> Available data:
== == ==

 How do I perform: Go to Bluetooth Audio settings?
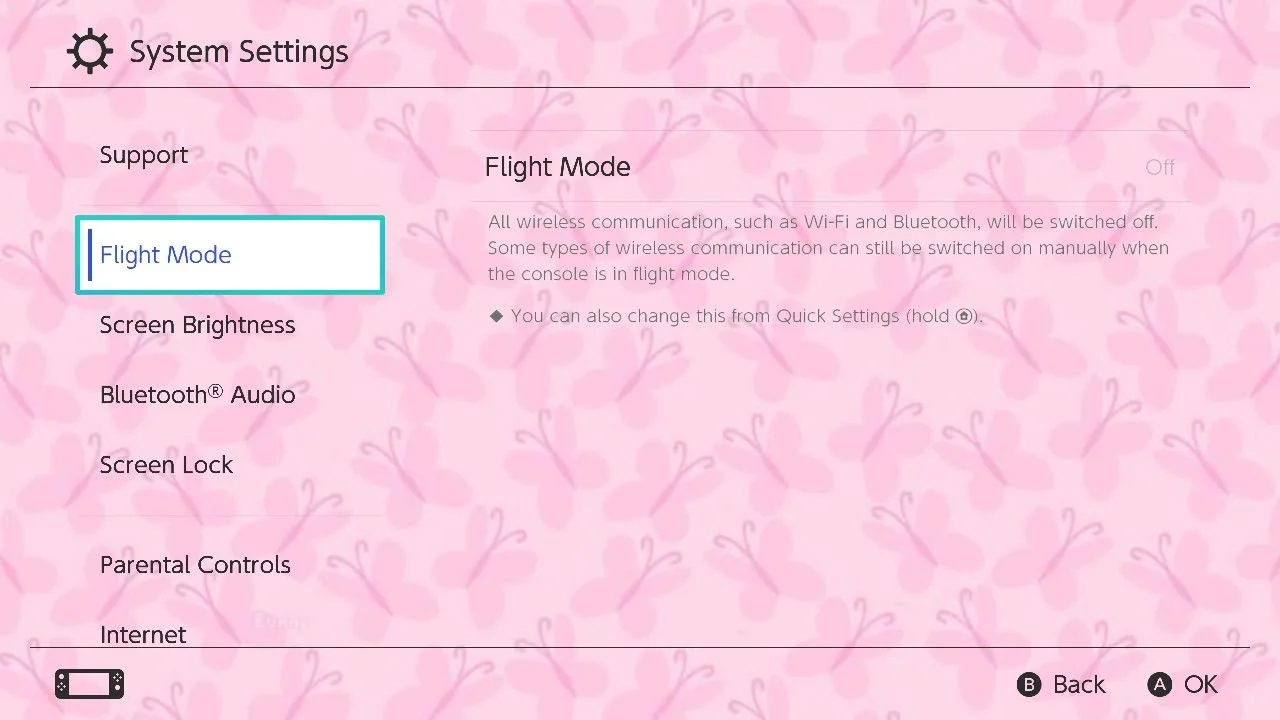198,395
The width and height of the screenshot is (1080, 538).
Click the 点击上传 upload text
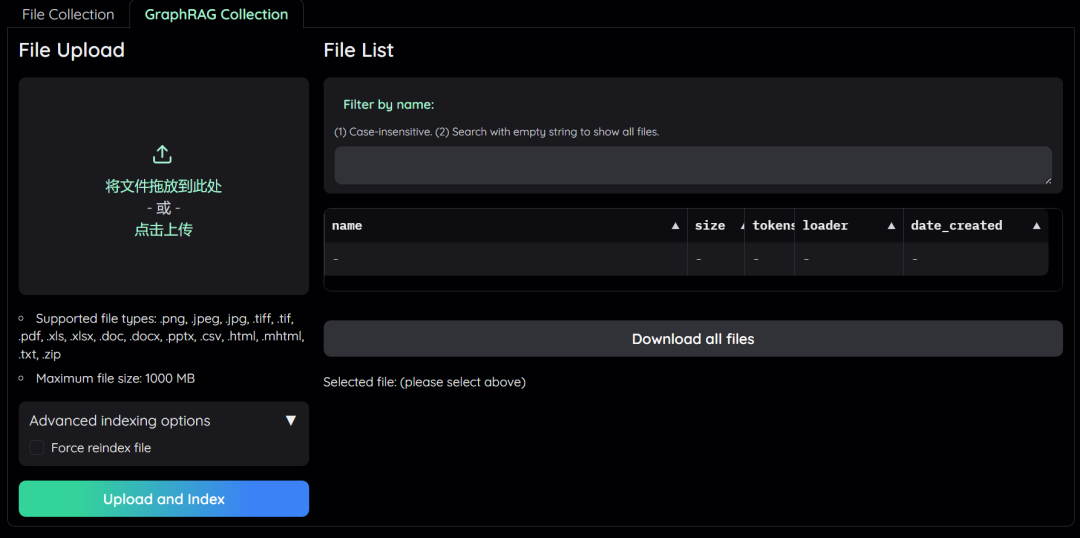pyautogui.click(x=163, y=230)
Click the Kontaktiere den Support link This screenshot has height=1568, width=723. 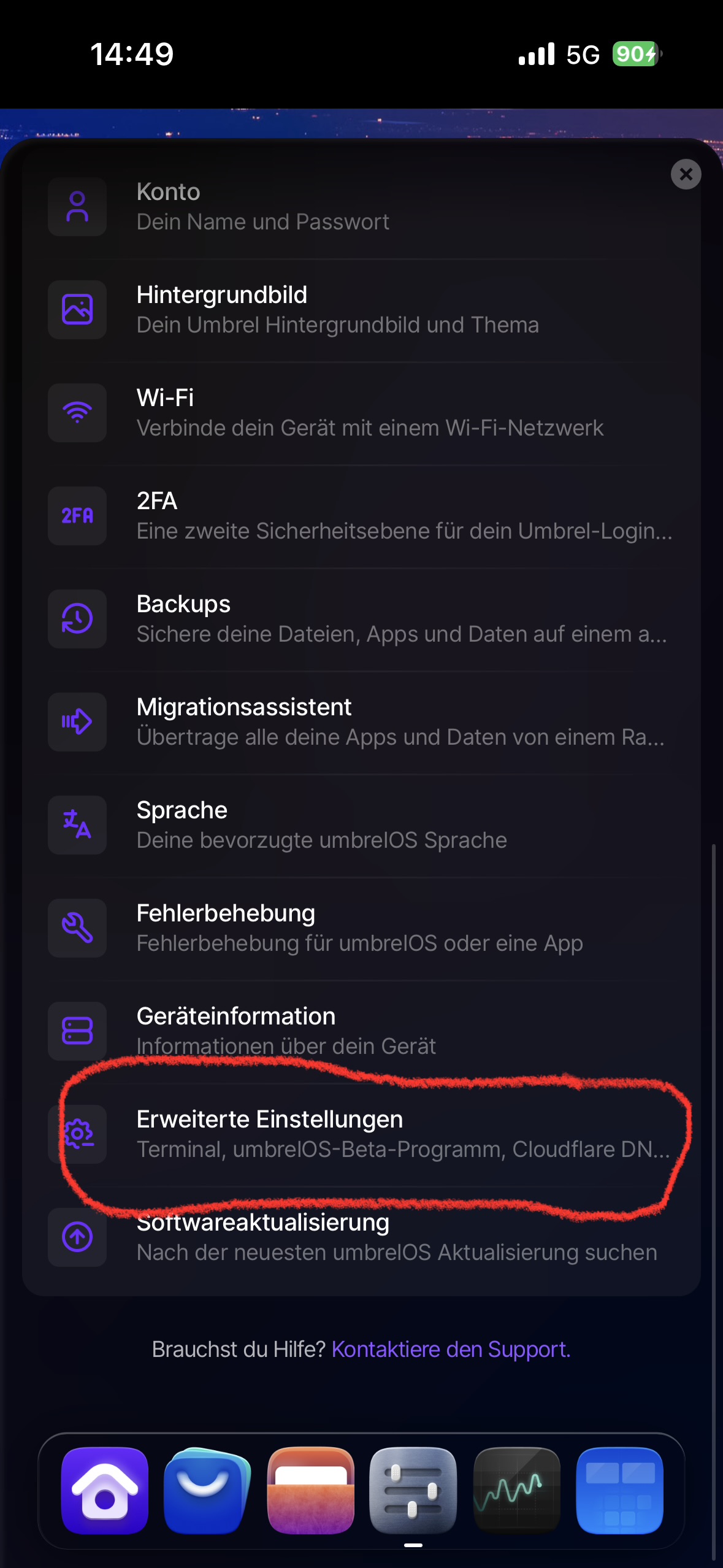451,1350
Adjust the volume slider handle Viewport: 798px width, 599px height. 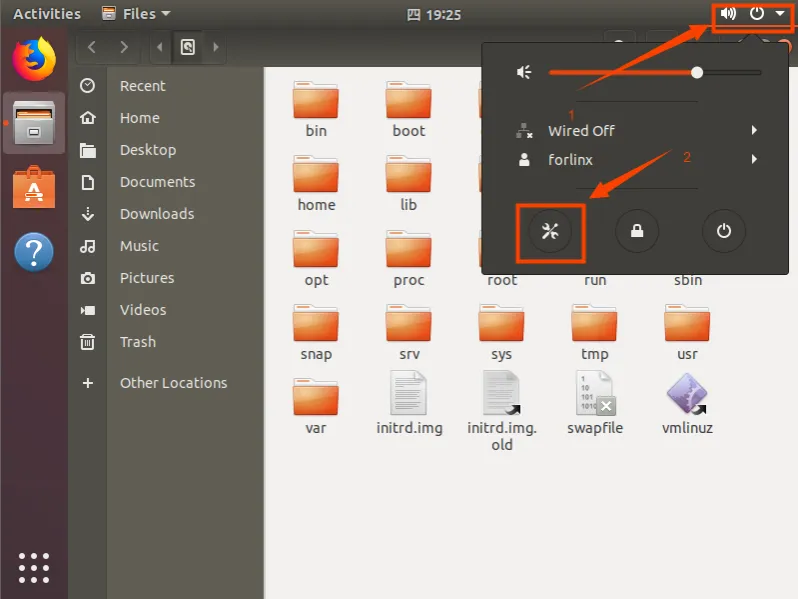click(x=697, y=72)
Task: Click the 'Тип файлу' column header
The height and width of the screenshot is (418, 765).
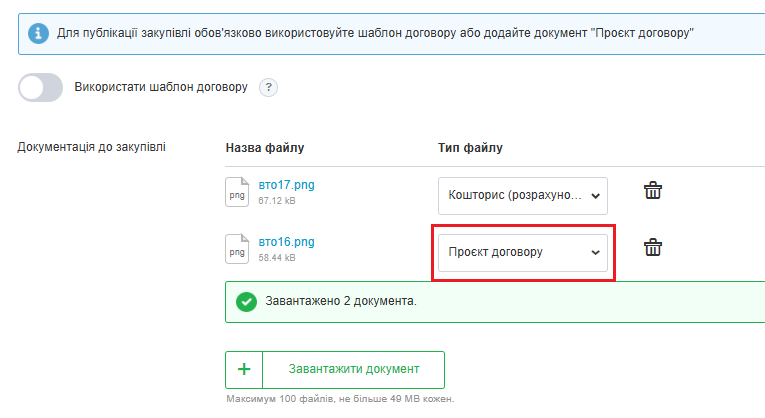Action: [x=470, y=148]
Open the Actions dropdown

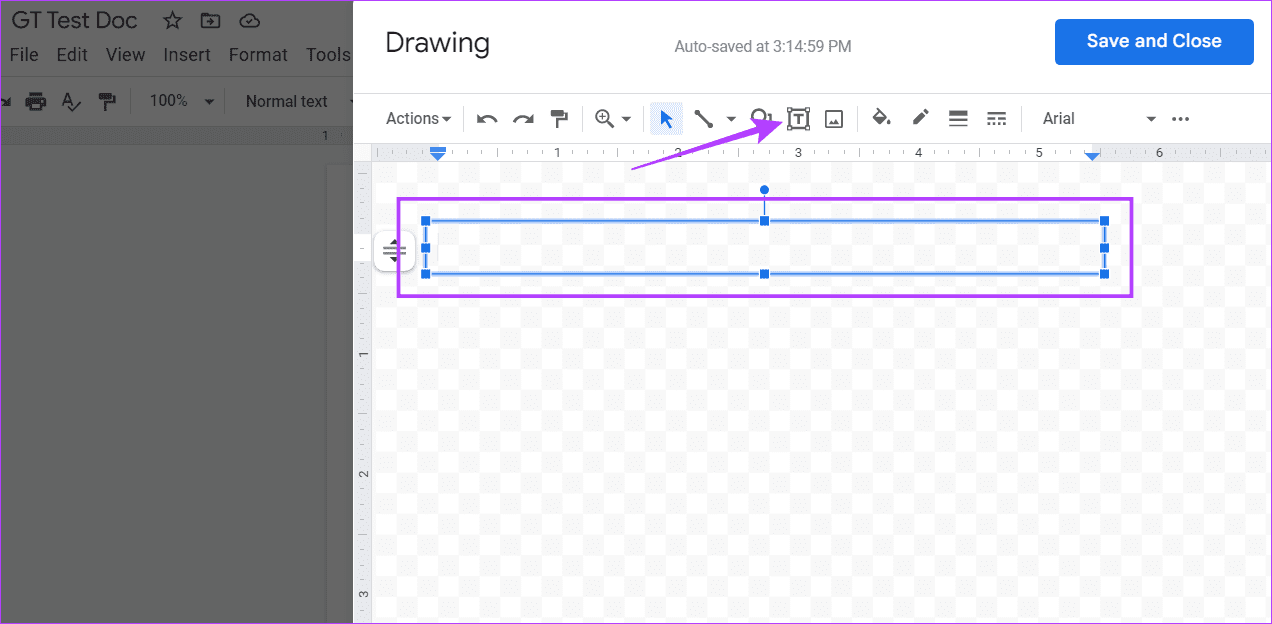point(416,118)
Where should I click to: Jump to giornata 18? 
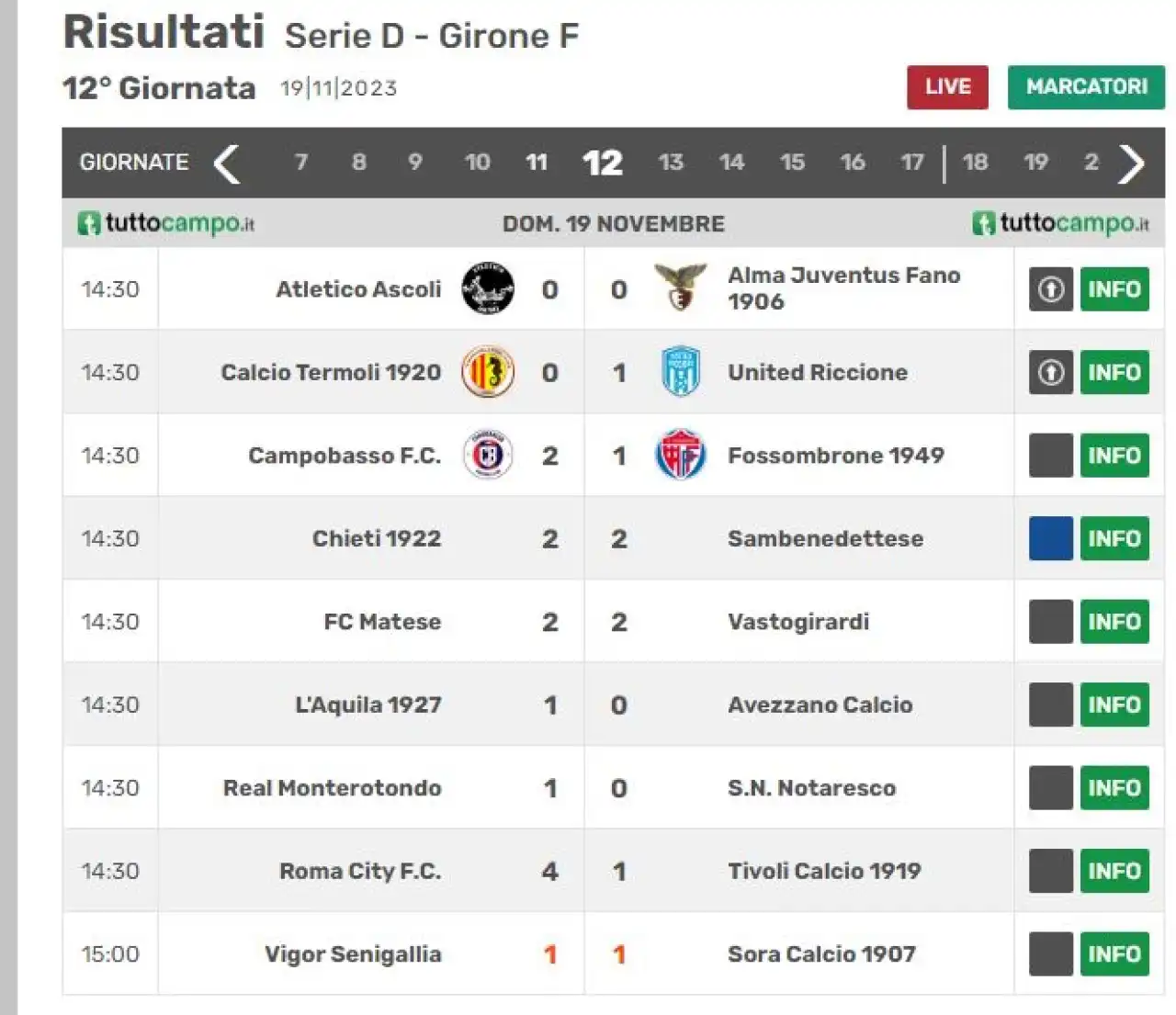[x=975, y=163]
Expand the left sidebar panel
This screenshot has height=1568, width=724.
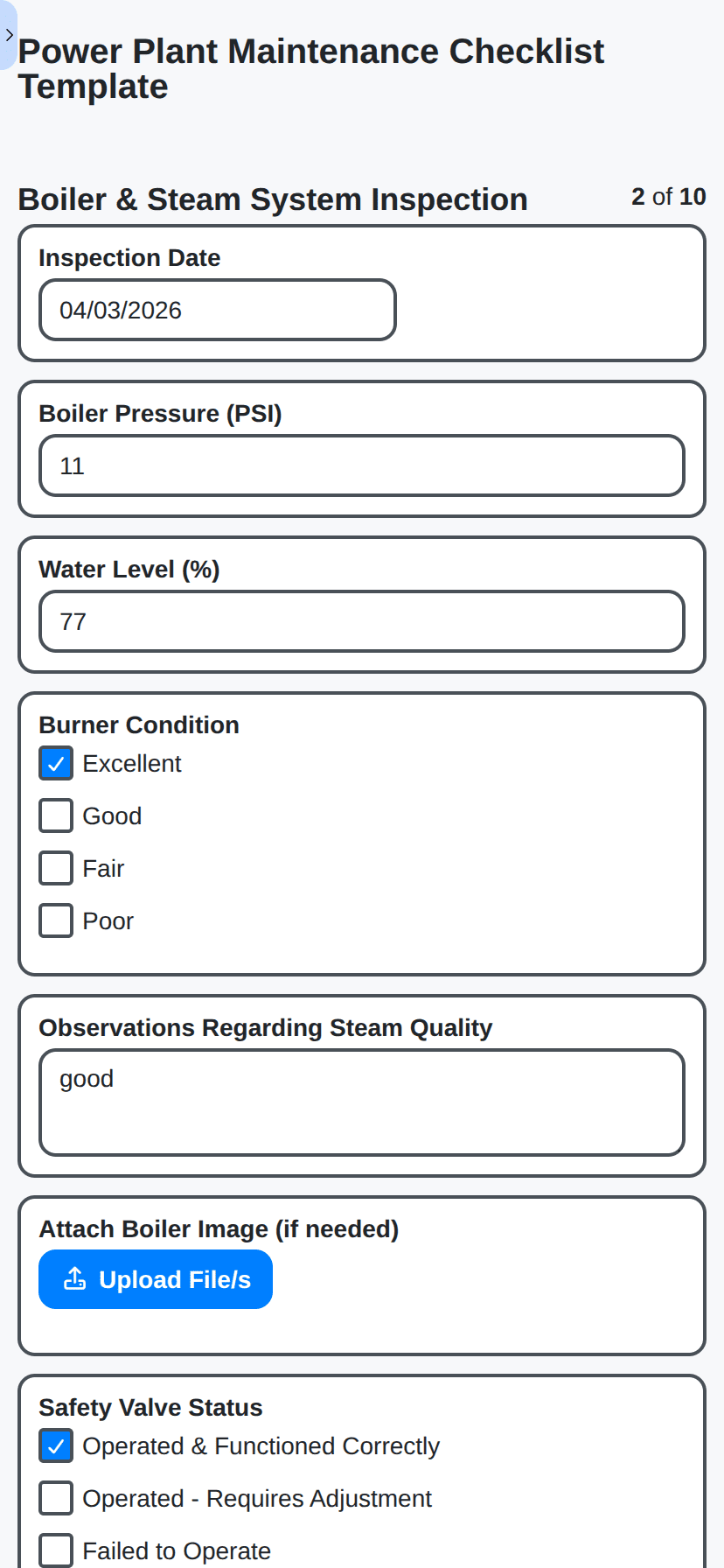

== == ==

From the line containing "Open the Actions dropdown" to the final line of the entries, both included, transcribe every line exactly, omit the pictures, and add nothing more.

Open the Actions dropdown

point(416,118)
Where should I click to: Jump to giornata 18? 
[x=975, y=163]
Expand the left sidebar panel
This screenshot has height=1568, width=724.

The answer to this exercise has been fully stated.